Baroness Lane-Fox: 'Data Protection Bill is too complex'

DataIQ News

Baroness Lane-Fox of Soho, the co-founder of Lastminute.com and former UK government "digital champion", has added her voice to growing concerns that the UK Data Protection Bill - designed to transfer GDPR into British law - is simply too complex for most people to understand.

Speaking at the second reading of the UK Data Protection House Bill in the House of Lords, Fox-Lane echoed the fear of civil liberties group Privacy International which earler this week described the Bill as “unnecessarily complex”.

Lane-Fox admitted that she found the Bill “incredibly hard to read and even harder to understand".

She added: “I fear that we will not do enough to stop the notion, referred to by the noble Lord, Lord McNally, that we are sleepwalking into a dystopian future if we do not work hard to simplify the Bill and make it accessible to more people, the people to whom I feel sure the government must want to give power in this updated legislation.”
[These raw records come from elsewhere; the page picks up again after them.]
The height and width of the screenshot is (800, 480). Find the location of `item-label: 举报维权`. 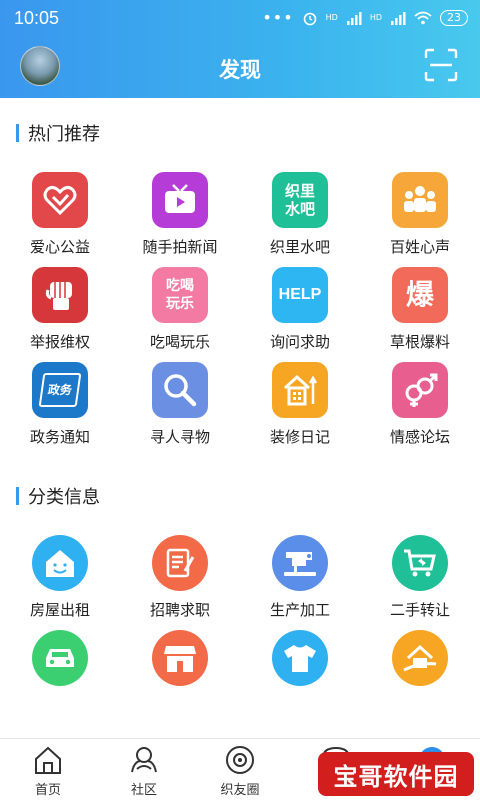

item-label: 举报维权 is located at coordinates (60, 342).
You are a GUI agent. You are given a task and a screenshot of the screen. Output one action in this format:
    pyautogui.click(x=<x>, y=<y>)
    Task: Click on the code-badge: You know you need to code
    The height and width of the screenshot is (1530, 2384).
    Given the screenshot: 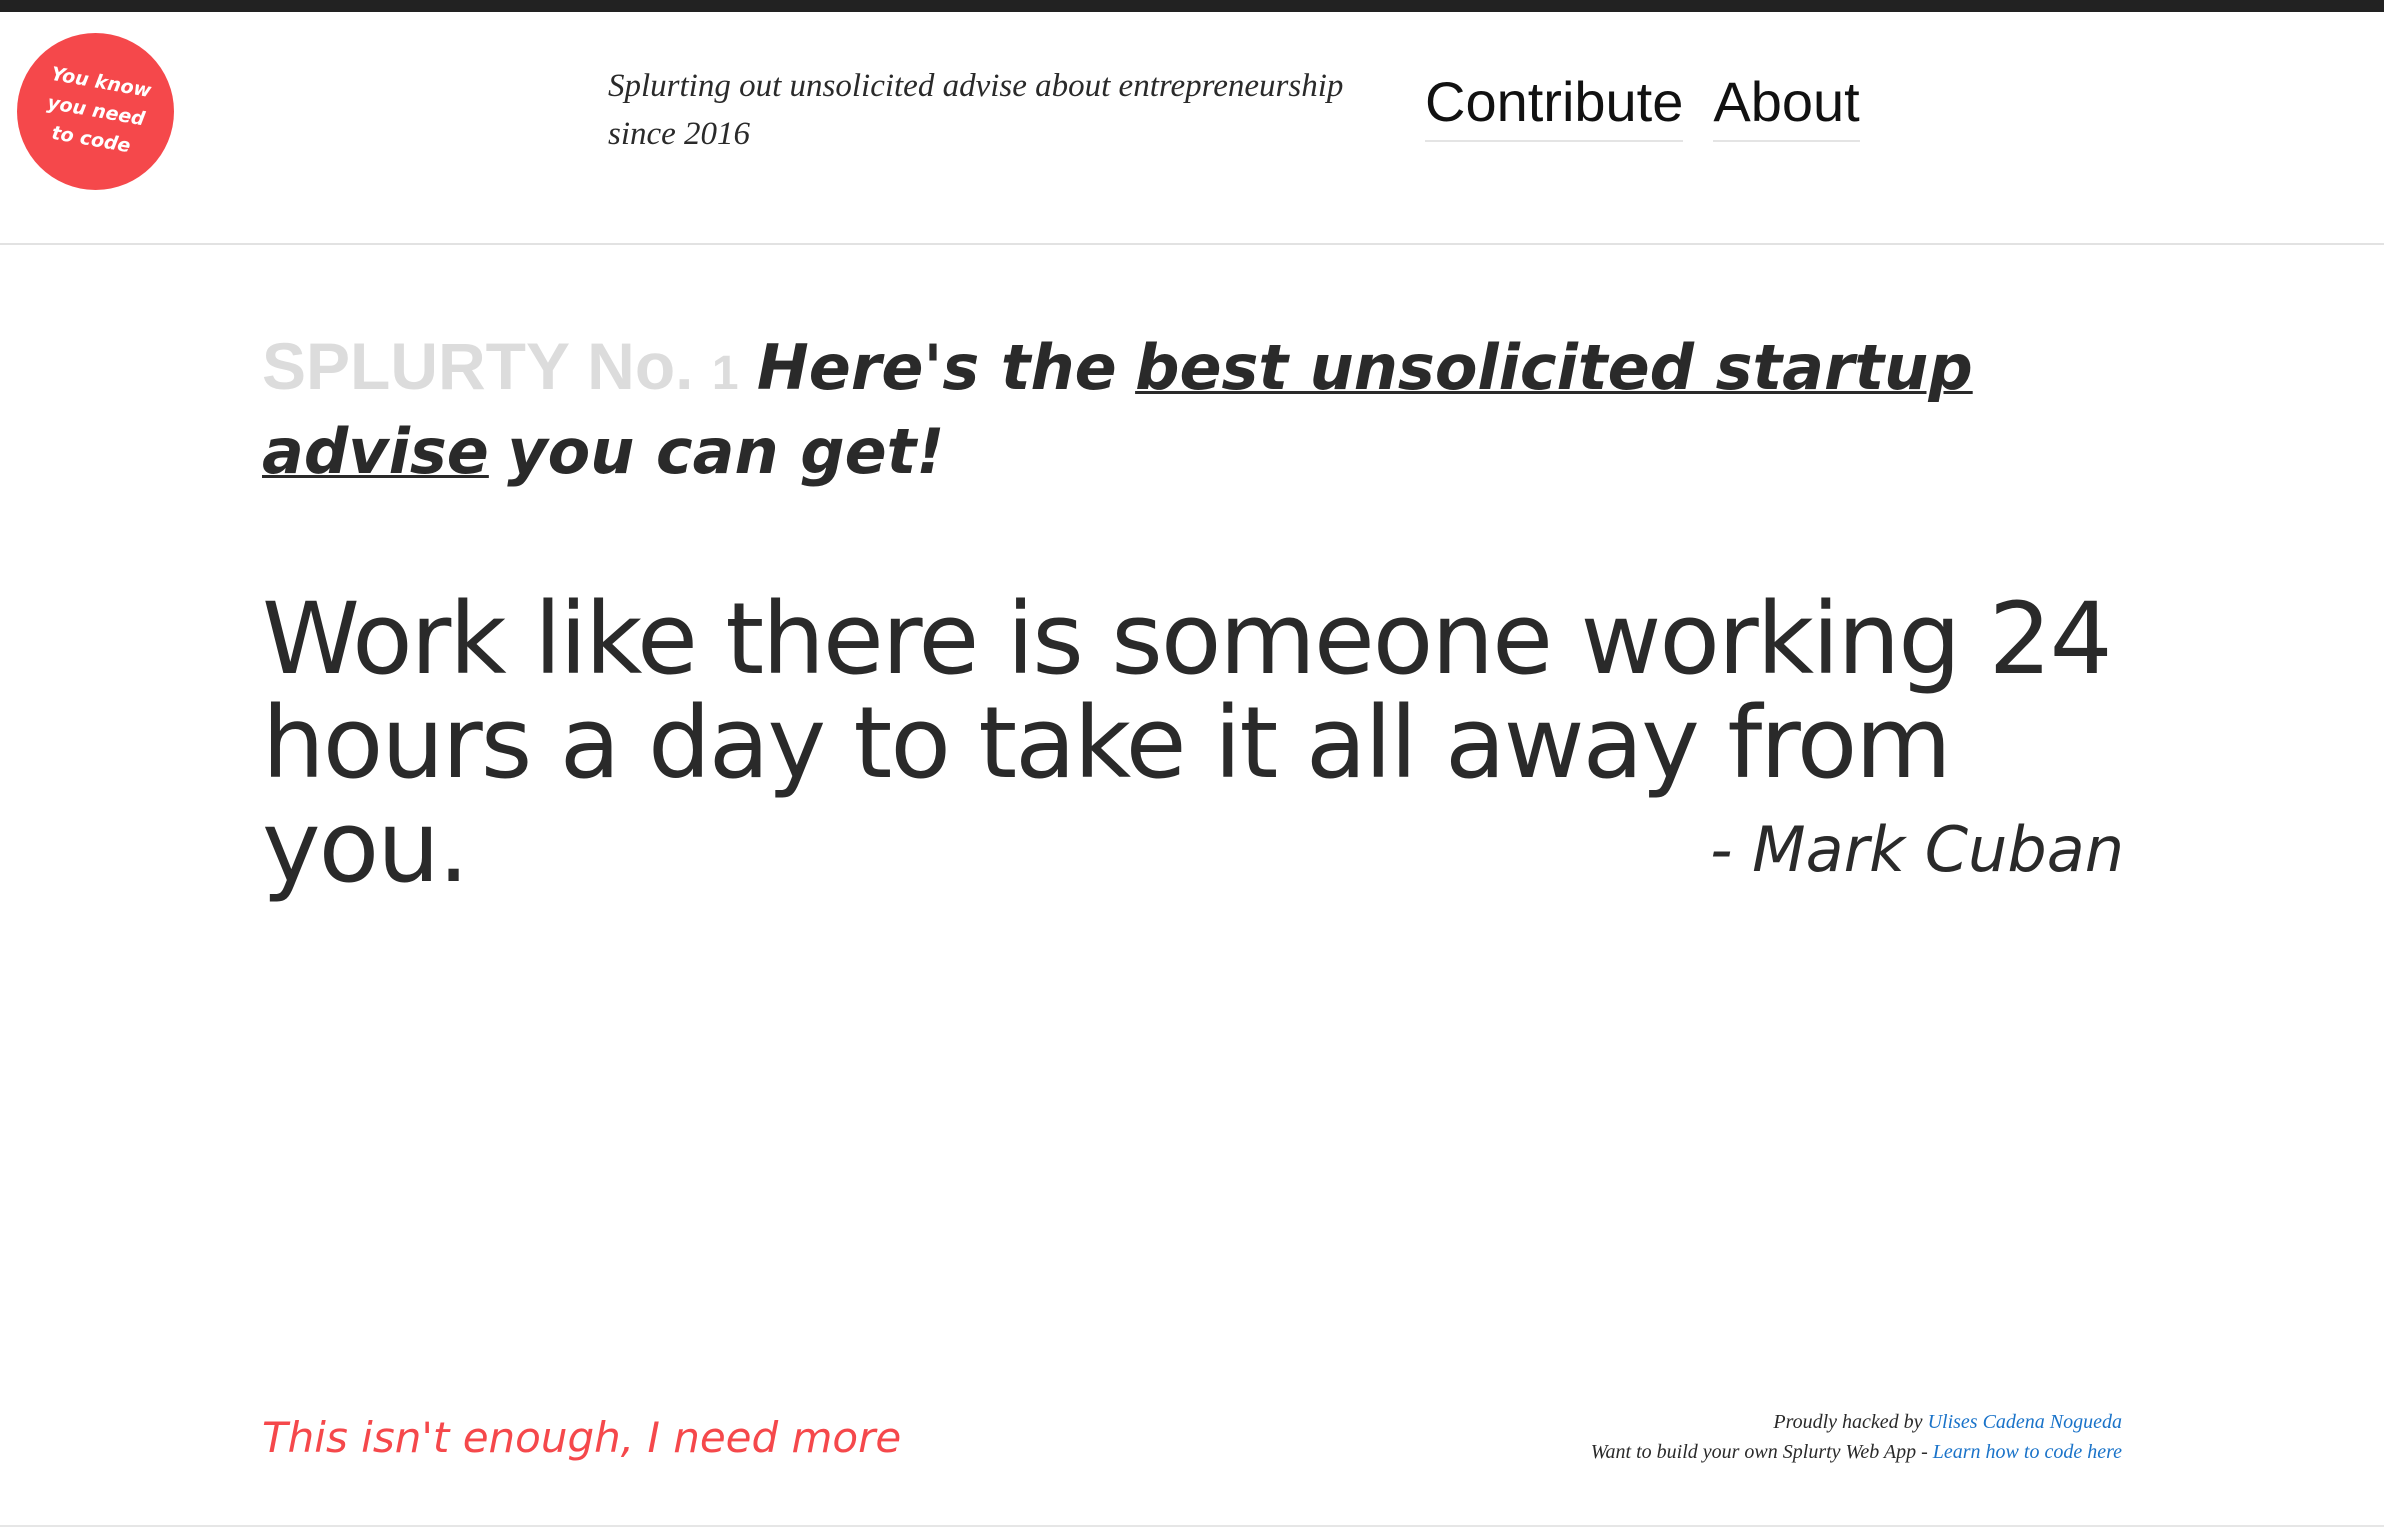 What is the action you would take?
    pyautogui.click(x=96, y=112)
Introducing the Bill, Lord Ashton of Hyde, claimed the legislation “will empower people to take control of their data, support UK businesses and organisations through the change, ensure that the UK is prepared for the future after we have left the EU".

He claimed it will “protect personal data processed by our intelligence agencies. We live in a time of heightened and unprecedented terrorist threat… The intelligence services already comply with robust data-handling obligations and, under the new Investigatory Powers Act, are subject to careful oversight".

Meanwhile Lord Stevenson of Balmacara called for a “far more ambitious set of regulatory structures" for what he branded "data capitalism".

He said: “The big tech companies have for far too long got away with the conceit that they are simply neutral platforms. They are not; they are active media and information companies, and their stock market valuations are based on the data flows they generate and how they can be monetised. With that role surely should come broader societal responsibilities, but the Bill does not go into this area at all.”